Proverbs 13:2

ESV From the fruit of his mouth a man eats what is good, but the desire of the treacherous is for violence.
NIV From the fruit of their lips people enjoy good things, but the unfaithful have an appetite for violence.
NASB From the fruit of a person’s mouth he enjoys good, But the desire of the treacherous is violence.
CSB From the fruit of his mouth, a person will enjoy good things, but treacherous people have an appetite for violence.
NLT Wise words will win you a good meal, but treacherous people have an appetite for violence.
KJV A man shall eat good by the fruit of his mouth: but the soul of the transgressors shall eat violence.

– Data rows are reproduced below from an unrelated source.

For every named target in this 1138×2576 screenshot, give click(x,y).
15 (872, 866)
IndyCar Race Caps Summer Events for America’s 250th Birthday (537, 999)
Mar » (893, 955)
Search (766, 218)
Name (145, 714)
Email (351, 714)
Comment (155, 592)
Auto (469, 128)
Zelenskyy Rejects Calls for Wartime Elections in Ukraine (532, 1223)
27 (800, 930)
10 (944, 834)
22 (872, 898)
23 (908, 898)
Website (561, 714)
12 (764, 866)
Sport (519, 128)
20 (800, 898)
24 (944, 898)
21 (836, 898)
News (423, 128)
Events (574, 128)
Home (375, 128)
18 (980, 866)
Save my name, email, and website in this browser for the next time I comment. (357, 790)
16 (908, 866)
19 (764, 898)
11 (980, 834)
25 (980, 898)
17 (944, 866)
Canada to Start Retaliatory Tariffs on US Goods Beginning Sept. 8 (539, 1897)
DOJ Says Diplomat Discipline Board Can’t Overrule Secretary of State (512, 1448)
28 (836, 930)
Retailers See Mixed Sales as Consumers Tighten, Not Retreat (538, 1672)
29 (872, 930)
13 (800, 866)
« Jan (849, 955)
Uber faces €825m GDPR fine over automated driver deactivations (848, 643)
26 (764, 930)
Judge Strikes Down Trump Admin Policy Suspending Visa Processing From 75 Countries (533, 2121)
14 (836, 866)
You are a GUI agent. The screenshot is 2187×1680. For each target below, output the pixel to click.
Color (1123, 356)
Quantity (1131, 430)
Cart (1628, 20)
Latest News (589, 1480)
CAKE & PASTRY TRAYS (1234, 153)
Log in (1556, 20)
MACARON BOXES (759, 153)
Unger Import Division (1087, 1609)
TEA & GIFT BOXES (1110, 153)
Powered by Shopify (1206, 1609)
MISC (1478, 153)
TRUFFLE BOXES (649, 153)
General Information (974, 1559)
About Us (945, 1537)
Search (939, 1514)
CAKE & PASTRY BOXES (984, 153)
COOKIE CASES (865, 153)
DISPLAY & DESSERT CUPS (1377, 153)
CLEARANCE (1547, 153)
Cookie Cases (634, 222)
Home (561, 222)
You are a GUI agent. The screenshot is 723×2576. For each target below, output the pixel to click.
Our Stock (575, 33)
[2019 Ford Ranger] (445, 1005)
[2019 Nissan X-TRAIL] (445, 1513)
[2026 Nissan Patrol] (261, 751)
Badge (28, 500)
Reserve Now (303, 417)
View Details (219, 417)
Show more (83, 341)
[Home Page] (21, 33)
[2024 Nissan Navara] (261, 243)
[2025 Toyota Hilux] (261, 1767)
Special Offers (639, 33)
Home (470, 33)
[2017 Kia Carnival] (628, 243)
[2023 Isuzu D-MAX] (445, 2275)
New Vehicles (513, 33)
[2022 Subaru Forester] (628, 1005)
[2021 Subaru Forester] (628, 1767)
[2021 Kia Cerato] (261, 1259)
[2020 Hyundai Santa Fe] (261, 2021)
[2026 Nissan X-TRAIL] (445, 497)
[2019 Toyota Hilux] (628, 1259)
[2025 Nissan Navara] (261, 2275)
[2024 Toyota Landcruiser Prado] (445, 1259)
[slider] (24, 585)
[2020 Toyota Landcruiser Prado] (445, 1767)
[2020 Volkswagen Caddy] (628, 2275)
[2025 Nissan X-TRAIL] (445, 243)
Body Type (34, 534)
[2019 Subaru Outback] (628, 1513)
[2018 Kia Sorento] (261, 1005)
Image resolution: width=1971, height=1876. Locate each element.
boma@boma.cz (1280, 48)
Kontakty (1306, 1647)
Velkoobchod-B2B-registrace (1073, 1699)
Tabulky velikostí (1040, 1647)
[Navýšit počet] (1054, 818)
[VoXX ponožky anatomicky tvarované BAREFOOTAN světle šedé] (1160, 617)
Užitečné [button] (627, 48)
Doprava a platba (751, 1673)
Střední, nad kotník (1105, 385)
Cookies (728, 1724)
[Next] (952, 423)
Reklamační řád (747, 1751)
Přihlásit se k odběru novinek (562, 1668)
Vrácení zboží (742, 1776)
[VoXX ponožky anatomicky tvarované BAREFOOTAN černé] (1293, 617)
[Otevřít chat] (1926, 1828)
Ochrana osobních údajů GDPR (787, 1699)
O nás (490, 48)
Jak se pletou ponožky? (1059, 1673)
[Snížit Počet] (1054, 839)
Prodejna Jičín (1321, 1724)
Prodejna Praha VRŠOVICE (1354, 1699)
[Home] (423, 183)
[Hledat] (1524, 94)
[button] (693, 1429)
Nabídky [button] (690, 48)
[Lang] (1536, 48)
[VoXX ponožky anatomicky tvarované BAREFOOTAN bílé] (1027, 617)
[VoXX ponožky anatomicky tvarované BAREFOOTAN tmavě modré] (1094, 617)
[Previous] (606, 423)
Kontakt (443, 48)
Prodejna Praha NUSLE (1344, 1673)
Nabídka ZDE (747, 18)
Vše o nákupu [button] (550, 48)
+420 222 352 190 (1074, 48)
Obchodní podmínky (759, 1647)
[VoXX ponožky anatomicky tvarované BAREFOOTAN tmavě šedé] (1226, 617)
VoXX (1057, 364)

What does Proverbs 13:2 mean?

Solomon observes that speaking productive words to others tends to lead to good things in return. The general case principle is that if a person speaks kind words, others will speak kindly to him. If he blesses others with his words, they will bless him in return. His positive words will bring positive words back to him. The word, "good," in this context, means what is pleasant to taste and smell. This echoes the concept that a person reaps what they sow: those who "sow" goodness and godliness can expect to harvest more of the same (Galatians 6:7).

Those who strongly desire to hurt others will also receive reciprocal treatment. Solomon uses the word "violence" to indicate what treacherous people crave and get. In the food-related context of this proverb, the term used here describes what is crude and unripe. Those who crave violence want to harm their neighbor, yet will find violence backfiring on themselves.

This verse closely resembles Proverbs 12:14, which also points out how a person's words and actions have natural consequences.